- _INPUT DATA_
********************
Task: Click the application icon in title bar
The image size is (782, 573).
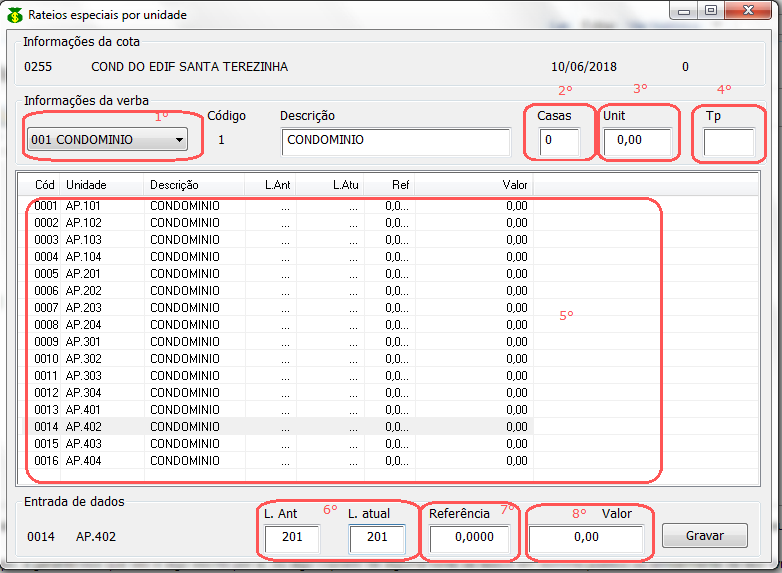Action: click(x=15, y=15)
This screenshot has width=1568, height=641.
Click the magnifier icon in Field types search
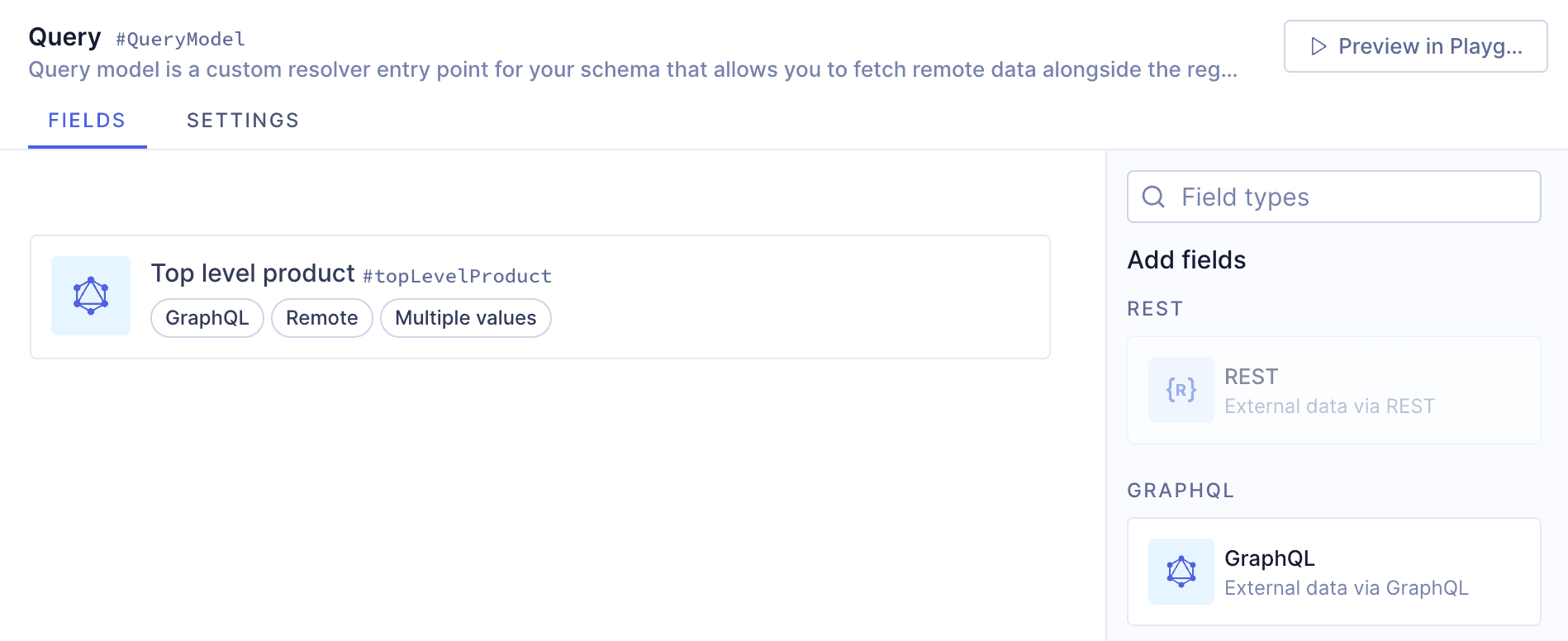(x=1153, y=197)
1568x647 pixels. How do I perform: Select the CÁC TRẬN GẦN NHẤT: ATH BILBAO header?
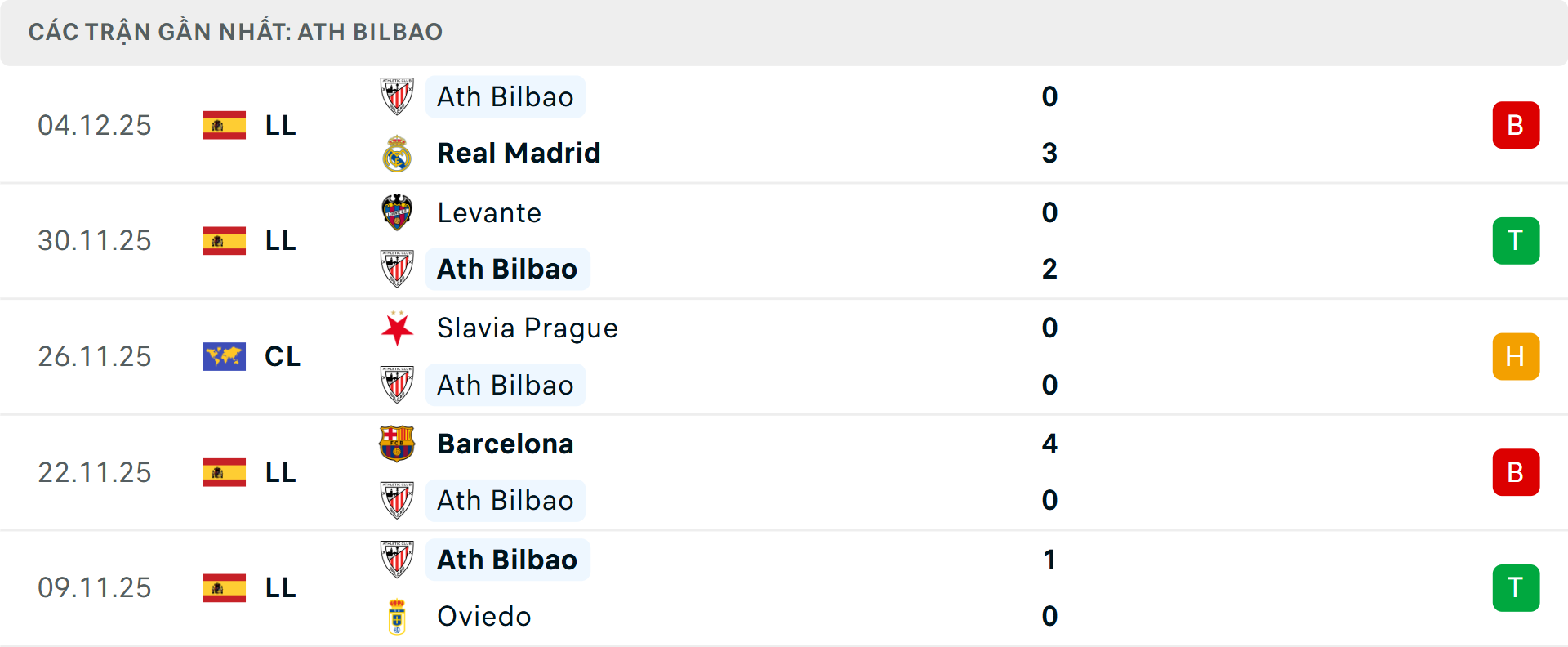pos(236,32)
********************
- _REQUIREMENT_
The records above must be repeated exactly, minus their pictures.

- _ANSWER_
Task: Click the application icon in title bar
The image size is (782, 573).
Action: click(x=15, y=15)
This screenshot has width=1568, height=641.
Click the magnifier icon in Field types search
(x=1153, y=197)
1568x647 pixels. How do I perform: Select the CÁC TRẬN GẦN NHẤT: ATH BILBAO header?
pos(236,32)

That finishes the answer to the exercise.